───── TEXTO FORNECIDO ─────

OS DISCIPULOS DE EMAÚS (LC. 24, 13-33)
A consagrada supõe-se que é alguém que já fez a sua escolha, tomou a sua decisão
definitiva para a sua vida hoje e para sempre. Entretanto esta escolha precisa de ser
posta à prova à semelhança de Abraão. Que dizer que esta escolha-resposta é gradual e a
nossa fé é proporcional à experiencia existencial ou de vida. É na verdade um contrato
de risco e com o risco. À medida que cresce e se toma consciência lúcida da própria
resposta o coração dilata com a doçura das maravilhas do Senhor e cresce também a
liberdade interior entendida não só como ausência de condicionalismos, mas como
capacidade de descobrir e apreciar progressivamente a verdade daquilo que se é e do
que se é chamado a ser. É necessário cultivar a virtude de liberdade e o princípio
pedagógico da gradualidade.
Neste texto vemos como Jesus se aproxima dos dois e se põe a caminho com eles.
Curiosamente os dois têm os olhos impedidos de o reconhecer. Assim é, porque a
imagem que tinham criado na sua mente em relação a Jesus era completamente
diferente da verdadeira realidade: um Messias poderoso. E diante do que acontecera
desanimaram. Afastam-se de Jerusalém e dos outros e da comunidade. Jerusalém era o
Centro e agora estão a ir para a periferia. Perderam o ponto de referência da sua vida.
Jesus procede a esta intervenção correctiva do mestre e, aos poucos, se lhe vai abrindo
os olhos!

─────

POR FAZER:
1: No texto fornecido, que imagem de Jesus os dois tinham criado na sua mente?
2: Indique, por favor, tudo aquilo de que os dois se afastam, segundo o texto fornecido.

───── ITENS ─────

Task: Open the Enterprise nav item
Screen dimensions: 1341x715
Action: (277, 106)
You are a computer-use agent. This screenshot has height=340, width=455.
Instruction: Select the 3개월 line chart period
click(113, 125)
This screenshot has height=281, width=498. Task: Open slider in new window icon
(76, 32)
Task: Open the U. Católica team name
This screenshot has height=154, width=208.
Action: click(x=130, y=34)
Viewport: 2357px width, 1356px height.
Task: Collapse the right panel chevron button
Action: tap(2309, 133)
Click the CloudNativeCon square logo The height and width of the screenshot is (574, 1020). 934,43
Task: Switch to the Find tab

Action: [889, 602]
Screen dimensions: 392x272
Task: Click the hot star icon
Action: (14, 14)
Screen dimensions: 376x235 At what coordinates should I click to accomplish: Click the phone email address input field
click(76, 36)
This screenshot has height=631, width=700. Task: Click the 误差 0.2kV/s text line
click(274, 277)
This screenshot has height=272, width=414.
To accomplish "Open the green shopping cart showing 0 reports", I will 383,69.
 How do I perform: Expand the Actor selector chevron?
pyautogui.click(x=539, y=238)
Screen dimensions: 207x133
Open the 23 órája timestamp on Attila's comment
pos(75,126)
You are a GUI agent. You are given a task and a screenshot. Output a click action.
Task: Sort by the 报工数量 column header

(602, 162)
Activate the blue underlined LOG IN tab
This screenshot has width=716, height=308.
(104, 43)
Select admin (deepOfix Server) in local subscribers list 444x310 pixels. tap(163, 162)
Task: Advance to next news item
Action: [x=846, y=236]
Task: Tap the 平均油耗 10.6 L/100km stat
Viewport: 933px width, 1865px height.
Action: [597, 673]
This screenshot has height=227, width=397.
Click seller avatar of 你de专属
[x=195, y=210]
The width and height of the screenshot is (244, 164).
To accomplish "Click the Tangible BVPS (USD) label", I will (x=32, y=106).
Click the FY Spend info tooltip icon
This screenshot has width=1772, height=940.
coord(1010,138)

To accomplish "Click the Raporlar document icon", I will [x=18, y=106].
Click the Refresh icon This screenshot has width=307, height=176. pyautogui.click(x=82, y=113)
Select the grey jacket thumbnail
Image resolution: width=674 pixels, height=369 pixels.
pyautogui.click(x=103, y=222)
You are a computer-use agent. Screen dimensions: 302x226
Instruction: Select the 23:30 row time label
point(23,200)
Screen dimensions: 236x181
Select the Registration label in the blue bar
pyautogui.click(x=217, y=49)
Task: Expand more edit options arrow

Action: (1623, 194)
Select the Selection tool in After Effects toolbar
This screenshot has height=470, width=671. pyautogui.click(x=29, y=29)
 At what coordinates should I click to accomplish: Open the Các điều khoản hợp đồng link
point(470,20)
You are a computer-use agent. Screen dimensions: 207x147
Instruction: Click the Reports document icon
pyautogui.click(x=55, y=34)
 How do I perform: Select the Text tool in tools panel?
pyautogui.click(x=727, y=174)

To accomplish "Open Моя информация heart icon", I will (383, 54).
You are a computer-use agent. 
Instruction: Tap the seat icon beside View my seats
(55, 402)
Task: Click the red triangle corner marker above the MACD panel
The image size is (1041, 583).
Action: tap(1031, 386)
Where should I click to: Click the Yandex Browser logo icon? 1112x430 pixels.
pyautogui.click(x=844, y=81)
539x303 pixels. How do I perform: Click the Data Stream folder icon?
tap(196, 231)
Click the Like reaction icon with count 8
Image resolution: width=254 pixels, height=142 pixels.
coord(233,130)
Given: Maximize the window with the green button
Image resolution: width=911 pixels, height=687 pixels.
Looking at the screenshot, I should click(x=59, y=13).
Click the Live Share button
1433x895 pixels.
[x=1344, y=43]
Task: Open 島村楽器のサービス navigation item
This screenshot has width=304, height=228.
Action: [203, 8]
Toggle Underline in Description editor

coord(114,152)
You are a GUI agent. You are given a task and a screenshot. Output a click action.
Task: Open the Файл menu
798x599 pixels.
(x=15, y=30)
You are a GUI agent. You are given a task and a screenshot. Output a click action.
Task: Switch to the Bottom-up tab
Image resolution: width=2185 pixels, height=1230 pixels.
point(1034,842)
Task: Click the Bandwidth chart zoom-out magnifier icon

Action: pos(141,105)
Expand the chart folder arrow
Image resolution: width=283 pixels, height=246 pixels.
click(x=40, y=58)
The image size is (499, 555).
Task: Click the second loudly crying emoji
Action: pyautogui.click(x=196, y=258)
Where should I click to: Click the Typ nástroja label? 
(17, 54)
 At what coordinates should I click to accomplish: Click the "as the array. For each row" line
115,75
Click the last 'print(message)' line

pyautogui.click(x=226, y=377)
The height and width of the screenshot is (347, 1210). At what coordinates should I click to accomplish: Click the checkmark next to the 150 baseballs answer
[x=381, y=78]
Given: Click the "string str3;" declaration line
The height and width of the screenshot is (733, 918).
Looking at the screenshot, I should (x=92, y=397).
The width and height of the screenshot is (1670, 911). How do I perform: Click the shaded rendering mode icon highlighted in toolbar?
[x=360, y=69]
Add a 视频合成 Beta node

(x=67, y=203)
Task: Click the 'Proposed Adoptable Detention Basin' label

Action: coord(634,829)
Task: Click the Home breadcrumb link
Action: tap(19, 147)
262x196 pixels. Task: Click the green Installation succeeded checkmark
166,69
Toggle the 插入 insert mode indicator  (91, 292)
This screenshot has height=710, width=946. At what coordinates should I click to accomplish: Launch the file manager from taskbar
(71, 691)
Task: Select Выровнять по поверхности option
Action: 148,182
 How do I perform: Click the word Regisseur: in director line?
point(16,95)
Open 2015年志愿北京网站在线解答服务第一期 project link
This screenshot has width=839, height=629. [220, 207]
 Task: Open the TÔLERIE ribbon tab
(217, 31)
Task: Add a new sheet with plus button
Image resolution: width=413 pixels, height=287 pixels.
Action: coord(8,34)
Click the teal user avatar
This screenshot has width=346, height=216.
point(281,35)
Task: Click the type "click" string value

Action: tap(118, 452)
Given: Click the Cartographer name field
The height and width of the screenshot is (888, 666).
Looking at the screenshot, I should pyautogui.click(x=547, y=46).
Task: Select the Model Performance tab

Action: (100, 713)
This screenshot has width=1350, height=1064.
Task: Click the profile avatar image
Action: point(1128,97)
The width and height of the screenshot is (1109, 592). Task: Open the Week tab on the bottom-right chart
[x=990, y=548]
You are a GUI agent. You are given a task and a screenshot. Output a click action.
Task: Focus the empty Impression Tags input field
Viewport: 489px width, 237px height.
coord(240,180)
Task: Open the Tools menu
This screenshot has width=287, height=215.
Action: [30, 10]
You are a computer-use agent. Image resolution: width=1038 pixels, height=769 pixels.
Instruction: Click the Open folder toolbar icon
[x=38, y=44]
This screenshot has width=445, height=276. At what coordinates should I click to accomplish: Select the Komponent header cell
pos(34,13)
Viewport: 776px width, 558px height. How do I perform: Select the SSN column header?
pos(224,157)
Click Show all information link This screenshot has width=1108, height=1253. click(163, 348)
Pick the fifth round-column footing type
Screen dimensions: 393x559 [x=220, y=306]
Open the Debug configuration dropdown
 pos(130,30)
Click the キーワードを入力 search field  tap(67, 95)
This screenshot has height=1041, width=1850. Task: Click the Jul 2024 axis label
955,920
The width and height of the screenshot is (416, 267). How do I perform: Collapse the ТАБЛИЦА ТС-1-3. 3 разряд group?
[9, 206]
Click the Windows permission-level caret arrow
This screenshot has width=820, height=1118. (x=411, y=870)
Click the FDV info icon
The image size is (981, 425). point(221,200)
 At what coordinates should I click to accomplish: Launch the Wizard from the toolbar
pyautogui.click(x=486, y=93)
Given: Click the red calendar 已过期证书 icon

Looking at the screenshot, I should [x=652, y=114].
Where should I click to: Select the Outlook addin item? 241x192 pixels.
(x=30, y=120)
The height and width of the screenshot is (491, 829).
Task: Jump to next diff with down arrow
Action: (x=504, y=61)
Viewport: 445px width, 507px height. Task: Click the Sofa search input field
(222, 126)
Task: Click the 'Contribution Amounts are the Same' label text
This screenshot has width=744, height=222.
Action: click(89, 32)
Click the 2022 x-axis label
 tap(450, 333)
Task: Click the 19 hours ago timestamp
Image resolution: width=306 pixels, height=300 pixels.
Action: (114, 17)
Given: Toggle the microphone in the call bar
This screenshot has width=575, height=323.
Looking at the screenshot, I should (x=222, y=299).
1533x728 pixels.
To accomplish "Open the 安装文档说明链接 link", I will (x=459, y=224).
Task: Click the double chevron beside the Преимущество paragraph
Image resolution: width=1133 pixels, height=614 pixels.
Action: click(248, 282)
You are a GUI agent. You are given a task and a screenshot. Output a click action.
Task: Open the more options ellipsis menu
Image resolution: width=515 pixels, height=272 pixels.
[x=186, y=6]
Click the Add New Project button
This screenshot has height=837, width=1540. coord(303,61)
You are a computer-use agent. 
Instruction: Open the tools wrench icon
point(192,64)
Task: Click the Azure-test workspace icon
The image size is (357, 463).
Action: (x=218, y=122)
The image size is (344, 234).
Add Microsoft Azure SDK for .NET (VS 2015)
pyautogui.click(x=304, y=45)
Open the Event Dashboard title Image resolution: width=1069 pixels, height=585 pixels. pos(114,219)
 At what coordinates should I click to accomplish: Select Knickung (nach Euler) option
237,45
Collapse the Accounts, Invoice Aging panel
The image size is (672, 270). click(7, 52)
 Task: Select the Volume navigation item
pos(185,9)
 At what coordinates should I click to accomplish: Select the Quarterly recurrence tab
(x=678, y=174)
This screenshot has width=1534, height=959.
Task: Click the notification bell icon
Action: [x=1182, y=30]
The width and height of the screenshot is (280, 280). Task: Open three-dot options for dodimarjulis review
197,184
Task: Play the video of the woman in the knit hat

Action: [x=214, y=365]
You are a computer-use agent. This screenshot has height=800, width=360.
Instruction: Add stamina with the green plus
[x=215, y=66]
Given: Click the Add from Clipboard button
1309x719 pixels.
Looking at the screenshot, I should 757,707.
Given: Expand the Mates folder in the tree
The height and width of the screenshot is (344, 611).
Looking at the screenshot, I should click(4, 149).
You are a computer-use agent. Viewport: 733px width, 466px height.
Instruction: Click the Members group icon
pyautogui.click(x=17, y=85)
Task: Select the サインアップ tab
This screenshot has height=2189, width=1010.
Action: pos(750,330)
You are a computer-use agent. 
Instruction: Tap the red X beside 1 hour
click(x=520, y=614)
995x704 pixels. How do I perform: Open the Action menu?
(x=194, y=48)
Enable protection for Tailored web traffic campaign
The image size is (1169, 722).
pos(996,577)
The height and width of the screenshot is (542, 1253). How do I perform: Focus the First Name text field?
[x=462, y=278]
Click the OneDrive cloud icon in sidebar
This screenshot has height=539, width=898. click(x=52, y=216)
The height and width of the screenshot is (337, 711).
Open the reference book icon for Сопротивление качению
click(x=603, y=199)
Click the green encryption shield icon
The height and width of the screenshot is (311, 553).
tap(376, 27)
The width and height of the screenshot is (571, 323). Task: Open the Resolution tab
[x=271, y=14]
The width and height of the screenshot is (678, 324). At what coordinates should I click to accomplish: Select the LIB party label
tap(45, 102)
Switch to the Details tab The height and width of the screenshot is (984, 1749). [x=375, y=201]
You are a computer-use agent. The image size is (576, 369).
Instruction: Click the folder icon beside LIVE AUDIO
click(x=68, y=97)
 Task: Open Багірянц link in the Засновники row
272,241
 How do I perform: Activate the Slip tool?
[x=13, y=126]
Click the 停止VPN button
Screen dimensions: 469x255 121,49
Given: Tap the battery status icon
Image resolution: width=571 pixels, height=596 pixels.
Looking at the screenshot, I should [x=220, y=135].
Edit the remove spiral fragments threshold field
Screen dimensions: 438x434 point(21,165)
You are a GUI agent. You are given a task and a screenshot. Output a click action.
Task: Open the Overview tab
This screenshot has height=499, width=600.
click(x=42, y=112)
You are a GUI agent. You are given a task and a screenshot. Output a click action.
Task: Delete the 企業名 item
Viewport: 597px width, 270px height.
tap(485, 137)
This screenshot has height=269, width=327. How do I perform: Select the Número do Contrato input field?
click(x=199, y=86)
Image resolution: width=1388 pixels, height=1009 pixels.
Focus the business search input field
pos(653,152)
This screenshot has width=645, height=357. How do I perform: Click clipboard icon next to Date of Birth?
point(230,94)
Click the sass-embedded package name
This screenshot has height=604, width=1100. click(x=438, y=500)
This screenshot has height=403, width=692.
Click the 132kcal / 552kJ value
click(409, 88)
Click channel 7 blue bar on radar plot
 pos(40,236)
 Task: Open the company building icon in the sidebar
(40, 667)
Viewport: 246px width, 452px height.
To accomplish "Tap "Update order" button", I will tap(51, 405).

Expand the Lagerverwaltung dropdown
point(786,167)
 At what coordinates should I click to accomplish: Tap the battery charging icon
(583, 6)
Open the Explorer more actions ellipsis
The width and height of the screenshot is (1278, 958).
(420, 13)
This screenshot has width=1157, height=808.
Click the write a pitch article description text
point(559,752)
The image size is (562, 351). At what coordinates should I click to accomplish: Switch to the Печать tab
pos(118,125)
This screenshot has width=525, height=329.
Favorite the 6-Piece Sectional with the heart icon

─────

SOLUÇÕES COMPLETAS:
1: A de um Messias poderoso.

2: Jerusalém, os outros e a comunidade.